Copy verbatim the lines from the one containing "This screenshot has width=642, height=361." through the last line of the source data below, both ends included.

Begin Records shown

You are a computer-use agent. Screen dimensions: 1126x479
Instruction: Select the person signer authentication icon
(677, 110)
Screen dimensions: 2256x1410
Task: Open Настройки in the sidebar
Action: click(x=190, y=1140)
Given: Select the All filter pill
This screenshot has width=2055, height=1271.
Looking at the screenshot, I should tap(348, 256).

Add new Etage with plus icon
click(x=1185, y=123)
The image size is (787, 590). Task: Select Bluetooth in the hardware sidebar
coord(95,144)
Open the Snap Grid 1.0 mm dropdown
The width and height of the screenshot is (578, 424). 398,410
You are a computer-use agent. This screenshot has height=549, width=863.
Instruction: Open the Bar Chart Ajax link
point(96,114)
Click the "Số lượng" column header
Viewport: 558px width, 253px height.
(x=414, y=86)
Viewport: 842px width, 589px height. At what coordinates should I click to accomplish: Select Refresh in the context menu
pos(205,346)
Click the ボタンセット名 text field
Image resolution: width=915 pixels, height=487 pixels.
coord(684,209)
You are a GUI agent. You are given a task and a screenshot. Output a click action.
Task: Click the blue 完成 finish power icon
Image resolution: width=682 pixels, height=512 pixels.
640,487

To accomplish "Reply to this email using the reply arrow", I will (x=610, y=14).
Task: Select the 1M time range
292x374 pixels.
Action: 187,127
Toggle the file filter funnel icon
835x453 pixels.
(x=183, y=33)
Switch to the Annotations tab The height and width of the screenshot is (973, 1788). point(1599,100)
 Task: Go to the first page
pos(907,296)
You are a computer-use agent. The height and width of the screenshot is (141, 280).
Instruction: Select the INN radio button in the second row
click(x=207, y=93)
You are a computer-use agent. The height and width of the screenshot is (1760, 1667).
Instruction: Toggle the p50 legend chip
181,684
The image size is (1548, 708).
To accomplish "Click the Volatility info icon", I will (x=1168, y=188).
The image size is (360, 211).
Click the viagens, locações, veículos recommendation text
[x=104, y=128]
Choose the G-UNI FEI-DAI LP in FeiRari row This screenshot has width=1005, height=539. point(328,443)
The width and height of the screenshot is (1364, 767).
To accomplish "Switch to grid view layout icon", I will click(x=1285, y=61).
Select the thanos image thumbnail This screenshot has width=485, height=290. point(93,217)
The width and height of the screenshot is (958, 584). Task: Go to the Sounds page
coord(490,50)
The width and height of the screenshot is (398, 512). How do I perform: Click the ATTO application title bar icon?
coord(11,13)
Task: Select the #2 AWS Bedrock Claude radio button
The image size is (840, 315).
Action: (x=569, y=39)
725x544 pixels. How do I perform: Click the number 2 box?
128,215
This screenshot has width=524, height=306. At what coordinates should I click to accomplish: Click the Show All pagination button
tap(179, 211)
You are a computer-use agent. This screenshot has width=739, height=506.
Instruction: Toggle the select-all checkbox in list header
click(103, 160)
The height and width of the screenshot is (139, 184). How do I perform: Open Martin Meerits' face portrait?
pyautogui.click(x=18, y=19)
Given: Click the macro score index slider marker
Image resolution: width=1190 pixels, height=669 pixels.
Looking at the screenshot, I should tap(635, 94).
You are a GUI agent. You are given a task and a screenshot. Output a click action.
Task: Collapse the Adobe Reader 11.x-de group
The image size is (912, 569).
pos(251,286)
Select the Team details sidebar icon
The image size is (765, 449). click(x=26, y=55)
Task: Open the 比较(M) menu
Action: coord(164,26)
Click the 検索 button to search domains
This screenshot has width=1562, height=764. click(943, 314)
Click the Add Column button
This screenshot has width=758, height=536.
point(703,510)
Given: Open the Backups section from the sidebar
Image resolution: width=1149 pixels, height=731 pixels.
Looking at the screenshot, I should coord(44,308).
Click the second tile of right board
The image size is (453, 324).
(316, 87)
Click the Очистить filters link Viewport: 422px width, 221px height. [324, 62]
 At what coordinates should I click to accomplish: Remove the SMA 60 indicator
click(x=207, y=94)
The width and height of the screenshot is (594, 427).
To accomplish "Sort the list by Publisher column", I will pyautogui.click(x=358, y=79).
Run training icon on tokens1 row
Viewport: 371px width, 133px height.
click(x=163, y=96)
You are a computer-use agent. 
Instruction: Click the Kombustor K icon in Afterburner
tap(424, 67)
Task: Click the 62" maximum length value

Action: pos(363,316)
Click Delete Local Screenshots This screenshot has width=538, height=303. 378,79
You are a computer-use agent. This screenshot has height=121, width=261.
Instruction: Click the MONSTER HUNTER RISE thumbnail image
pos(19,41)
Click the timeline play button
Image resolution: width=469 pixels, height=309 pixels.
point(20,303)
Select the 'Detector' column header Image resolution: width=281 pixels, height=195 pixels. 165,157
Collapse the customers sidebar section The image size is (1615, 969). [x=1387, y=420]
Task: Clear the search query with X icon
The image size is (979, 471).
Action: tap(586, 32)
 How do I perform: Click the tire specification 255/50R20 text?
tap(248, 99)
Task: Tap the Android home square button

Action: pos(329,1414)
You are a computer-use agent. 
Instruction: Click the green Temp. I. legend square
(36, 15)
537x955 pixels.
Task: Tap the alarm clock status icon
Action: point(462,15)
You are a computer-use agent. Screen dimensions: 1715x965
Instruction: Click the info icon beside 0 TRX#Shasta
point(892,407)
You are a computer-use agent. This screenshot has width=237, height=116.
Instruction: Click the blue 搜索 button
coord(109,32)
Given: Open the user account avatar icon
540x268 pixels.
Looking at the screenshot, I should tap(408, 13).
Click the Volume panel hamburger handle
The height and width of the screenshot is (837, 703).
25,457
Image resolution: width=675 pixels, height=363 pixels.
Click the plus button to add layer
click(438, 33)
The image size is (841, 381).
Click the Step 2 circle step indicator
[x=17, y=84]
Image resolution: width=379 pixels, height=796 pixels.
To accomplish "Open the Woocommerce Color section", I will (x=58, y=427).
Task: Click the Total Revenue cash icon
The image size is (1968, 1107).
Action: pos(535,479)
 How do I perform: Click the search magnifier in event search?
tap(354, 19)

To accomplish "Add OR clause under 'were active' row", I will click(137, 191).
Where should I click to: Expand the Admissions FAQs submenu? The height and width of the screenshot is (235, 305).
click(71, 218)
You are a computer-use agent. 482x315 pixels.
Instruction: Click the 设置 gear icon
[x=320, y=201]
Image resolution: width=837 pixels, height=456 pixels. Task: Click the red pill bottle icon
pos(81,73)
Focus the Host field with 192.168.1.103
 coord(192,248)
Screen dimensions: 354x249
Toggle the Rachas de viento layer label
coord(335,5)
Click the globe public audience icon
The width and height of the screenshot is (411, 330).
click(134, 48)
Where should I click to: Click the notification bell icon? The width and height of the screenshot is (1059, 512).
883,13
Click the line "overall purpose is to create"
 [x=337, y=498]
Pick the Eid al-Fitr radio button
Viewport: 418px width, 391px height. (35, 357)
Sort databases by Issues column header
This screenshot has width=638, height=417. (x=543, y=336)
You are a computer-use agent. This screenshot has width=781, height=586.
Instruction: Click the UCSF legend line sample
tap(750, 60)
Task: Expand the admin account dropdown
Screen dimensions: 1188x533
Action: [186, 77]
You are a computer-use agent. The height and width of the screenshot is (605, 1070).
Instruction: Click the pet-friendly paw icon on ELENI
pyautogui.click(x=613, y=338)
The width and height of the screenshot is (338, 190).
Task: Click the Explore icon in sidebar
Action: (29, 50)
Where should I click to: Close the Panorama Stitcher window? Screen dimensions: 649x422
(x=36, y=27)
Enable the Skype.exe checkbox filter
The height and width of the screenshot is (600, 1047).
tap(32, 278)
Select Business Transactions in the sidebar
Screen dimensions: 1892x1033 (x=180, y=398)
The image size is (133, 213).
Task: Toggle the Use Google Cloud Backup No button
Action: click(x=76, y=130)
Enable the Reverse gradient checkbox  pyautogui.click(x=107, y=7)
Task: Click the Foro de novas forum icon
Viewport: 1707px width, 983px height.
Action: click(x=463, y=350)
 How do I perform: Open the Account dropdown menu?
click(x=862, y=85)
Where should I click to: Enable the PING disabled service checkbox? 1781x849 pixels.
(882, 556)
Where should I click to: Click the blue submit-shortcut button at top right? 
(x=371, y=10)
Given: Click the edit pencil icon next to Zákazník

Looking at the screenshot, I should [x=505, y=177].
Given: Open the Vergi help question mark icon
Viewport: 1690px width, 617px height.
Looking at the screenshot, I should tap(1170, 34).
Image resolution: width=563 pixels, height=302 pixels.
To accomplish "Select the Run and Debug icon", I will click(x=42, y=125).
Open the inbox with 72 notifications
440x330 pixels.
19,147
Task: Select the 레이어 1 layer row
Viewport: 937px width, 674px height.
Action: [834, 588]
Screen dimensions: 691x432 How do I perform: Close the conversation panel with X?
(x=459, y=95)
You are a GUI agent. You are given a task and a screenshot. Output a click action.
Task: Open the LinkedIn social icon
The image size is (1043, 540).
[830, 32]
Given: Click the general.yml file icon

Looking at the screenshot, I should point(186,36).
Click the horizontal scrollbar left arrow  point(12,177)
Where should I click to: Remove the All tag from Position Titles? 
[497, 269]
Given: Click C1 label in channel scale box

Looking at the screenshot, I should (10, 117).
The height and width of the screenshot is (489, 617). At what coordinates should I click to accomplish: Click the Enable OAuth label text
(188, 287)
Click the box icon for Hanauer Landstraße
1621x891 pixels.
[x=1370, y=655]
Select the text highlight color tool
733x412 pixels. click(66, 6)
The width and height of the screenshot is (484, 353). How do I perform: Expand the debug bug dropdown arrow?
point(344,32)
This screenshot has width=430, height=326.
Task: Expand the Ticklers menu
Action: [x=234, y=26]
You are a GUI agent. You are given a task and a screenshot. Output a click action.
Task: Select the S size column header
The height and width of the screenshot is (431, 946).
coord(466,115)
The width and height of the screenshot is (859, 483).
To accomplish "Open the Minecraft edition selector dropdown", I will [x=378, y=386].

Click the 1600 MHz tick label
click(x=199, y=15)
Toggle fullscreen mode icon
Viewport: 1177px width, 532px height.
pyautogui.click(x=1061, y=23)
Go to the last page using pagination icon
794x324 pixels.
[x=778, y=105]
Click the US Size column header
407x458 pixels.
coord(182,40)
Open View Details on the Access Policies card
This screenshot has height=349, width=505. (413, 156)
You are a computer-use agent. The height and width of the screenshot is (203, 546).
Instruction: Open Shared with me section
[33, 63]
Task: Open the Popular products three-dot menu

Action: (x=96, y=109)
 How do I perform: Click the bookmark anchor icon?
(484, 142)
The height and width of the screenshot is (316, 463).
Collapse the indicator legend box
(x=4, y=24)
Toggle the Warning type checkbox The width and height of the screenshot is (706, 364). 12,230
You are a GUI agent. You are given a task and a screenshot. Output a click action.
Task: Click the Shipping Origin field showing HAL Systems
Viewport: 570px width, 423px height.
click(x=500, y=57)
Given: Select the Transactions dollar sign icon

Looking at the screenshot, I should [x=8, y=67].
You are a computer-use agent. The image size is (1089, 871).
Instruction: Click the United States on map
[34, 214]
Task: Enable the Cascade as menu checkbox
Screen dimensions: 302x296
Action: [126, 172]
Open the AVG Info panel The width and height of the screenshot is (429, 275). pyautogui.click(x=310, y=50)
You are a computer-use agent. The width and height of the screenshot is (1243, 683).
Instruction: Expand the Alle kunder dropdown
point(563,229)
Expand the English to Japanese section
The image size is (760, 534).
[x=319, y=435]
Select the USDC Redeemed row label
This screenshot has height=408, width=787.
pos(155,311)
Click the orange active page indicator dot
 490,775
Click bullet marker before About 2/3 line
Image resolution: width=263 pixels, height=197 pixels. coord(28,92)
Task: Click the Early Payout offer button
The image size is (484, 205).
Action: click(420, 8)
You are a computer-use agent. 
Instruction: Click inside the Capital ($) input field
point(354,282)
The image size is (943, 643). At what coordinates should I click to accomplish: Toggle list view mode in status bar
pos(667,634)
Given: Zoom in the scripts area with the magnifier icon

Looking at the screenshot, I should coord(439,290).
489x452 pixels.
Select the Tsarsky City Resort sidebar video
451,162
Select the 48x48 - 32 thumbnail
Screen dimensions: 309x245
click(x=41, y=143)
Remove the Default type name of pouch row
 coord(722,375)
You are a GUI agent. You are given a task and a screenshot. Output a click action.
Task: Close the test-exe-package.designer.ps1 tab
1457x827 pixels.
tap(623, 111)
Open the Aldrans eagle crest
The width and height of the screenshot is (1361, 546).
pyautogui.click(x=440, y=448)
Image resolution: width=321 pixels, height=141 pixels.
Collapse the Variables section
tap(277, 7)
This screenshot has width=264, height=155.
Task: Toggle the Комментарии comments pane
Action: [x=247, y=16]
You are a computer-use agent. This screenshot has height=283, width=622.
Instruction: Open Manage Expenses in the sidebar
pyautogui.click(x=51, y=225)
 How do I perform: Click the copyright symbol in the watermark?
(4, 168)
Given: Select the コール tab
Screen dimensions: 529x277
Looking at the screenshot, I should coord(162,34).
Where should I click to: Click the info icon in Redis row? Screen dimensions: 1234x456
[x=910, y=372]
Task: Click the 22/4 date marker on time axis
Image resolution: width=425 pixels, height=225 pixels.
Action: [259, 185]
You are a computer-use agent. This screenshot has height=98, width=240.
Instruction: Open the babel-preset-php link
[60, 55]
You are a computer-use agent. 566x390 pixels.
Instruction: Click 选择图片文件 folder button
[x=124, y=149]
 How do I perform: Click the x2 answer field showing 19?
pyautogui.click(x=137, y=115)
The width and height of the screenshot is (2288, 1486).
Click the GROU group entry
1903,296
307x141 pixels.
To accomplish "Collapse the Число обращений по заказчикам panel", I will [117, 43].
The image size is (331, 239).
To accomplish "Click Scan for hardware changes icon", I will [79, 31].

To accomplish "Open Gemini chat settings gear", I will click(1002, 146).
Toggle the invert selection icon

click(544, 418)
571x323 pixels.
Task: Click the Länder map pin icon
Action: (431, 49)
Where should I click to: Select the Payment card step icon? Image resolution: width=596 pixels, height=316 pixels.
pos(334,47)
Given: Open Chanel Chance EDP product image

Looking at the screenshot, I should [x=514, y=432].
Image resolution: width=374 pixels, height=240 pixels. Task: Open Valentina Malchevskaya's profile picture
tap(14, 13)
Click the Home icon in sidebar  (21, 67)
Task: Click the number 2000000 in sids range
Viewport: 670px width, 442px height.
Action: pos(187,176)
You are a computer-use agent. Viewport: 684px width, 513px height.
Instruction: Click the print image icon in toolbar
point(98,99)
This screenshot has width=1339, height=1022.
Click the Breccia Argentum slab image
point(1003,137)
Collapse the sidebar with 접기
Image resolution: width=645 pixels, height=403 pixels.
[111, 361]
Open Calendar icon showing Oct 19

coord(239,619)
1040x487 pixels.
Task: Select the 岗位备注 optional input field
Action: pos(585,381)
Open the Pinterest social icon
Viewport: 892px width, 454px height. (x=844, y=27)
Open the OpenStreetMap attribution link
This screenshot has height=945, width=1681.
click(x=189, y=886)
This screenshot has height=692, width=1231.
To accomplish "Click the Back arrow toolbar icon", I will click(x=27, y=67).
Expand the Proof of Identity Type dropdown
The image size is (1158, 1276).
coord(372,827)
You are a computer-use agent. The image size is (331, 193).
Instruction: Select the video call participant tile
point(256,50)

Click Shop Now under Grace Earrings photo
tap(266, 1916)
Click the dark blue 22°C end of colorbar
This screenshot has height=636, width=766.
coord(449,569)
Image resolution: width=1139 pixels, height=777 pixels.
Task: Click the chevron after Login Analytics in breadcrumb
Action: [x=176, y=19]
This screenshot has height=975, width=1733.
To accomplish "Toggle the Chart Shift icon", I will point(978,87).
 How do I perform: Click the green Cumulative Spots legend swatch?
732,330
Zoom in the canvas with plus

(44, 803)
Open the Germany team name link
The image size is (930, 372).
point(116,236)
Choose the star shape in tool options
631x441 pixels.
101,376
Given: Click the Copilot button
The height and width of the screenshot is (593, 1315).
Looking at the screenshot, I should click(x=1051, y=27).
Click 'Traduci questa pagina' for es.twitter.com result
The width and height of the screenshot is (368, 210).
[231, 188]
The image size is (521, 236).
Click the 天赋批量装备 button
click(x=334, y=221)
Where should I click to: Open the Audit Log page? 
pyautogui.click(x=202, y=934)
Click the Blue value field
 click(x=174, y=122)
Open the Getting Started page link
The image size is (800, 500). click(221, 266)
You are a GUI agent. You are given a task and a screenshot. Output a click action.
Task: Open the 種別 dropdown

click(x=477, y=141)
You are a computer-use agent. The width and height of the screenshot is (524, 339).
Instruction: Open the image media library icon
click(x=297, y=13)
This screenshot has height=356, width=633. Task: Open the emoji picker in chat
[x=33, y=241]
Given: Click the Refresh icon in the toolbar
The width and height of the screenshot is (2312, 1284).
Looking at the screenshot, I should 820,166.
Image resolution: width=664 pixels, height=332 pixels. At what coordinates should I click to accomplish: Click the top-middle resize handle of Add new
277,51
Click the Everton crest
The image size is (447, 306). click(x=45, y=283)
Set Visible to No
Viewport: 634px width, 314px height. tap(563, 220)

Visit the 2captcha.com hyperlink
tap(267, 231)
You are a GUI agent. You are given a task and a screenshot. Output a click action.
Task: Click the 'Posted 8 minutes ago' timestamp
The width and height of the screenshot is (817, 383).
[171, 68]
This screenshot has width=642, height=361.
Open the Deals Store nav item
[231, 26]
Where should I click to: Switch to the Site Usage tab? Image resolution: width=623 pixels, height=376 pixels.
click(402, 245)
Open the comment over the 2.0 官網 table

End Records shown

--- Exercise response ---
This screenshot has width=642, height=361.
Open the Deals Store nav item
[231, 26]
Where should I click to: Switch to the Site Usage tab? Image resolution: width=623 pixels, height=376 pixels.
click(402, 245)
Open the comment over the 2.0 官網 table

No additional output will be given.